Dataset items:
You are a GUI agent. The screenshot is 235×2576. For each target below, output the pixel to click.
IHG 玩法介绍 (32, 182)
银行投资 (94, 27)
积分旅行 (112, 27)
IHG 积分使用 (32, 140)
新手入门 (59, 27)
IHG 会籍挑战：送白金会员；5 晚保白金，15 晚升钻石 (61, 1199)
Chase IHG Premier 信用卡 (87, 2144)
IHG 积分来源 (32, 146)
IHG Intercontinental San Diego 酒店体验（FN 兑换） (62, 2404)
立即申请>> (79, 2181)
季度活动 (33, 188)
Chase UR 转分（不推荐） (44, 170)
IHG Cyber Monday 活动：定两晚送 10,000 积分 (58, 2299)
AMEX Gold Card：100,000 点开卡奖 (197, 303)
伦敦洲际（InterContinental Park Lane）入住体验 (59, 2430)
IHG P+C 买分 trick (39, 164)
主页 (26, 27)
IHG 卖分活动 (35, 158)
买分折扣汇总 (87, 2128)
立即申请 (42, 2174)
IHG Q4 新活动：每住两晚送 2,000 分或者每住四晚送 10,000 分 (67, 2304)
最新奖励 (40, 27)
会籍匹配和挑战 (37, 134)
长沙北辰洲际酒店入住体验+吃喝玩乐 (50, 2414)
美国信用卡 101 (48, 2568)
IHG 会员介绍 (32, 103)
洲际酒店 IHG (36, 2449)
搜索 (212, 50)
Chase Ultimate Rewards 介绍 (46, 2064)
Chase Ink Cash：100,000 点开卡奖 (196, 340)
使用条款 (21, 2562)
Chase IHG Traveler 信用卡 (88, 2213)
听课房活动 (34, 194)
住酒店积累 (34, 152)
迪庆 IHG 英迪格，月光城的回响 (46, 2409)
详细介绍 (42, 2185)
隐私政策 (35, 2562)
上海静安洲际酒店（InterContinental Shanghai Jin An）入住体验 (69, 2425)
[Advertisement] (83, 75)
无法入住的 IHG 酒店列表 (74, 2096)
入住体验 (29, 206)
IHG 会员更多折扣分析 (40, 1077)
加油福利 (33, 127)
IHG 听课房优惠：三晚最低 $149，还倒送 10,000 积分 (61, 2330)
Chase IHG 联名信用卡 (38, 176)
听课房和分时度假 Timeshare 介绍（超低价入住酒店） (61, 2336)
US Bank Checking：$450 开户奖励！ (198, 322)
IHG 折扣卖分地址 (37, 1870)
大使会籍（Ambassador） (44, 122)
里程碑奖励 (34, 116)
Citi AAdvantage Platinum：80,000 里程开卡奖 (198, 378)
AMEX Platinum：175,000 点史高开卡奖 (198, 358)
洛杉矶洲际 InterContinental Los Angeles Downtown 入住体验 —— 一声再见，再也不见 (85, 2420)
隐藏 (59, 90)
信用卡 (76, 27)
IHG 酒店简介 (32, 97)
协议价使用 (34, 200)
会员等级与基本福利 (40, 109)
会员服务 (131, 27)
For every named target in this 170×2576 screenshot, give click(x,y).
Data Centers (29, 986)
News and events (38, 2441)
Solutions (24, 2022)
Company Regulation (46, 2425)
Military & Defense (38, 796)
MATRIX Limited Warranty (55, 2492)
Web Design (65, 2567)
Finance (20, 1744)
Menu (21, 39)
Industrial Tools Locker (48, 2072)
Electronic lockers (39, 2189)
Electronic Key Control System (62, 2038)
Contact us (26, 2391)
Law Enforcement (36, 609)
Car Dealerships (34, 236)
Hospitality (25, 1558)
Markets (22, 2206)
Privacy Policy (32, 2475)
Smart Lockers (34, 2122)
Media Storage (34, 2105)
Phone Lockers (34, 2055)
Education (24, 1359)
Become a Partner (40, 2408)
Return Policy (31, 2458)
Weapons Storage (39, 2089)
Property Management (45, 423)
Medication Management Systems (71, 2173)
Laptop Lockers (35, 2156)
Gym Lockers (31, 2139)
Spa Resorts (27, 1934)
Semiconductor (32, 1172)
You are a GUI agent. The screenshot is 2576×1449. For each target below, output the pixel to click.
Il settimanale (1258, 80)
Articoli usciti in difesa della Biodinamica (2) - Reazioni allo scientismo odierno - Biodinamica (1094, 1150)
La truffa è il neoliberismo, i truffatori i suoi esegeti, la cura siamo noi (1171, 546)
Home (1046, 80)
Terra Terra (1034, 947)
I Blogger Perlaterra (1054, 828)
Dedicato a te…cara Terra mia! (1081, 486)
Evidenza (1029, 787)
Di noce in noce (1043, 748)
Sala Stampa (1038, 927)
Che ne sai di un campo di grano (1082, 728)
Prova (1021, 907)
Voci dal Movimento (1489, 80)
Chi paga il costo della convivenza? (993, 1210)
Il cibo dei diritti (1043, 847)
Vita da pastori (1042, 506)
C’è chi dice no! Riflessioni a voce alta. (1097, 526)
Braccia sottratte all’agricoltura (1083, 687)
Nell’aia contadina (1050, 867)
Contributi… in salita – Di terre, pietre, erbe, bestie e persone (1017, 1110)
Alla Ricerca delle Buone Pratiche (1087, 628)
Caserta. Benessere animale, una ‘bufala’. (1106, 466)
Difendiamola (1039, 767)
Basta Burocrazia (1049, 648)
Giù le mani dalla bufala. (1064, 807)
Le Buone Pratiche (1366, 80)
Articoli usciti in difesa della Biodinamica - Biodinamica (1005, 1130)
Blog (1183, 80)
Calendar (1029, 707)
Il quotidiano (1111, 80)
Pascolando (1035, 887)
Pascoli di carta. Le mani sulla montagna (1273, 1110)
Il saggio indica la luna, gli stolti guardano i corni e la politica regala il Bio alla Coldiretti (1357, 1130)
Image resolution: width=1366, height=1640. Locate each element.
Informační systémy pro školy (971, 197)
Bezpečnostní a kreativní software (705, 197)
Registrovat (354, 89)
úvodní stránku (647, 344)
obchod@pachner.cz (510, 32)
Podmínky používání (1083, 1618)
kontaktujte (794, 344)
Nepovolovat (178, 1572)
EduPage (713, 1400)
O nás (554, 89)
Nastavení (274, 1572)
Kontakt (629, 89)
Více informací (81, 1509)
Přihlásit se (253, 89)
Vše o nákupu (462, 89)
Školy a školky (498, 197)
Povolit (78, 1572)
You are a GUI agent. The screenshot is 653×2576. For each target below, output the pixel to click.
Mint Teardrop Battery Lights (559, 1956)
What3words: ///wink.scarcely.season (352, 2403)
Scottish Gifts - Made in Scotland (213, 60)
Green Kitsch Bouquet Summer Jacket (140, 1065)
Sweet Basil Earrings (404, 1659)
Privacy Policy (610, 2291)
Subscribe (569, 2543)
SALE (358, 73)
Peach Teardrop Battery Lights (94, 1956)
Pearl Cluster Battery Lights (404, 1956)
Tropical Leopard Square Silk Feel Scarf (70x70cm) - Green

• [PROBLEM STATEMENT]: The range begins at the line containing "Sweet Basil Earrings (404, 1659)" and ends at the last line of the entries; reproduce it exactly.

• [TASK RESPONSE]:
Sweet Basil Earrings (404, 1659)
Privacy Policy (610, 2291)
Subscribe (569, 2543)
SALE (358, 73)
Peach Teardrop Battery Lights (94, 1956)
Pearl Cluster Battery Lights (404, 1956)
Tropical Leopard Square Silk Feel Scarf (70x70cm) - Green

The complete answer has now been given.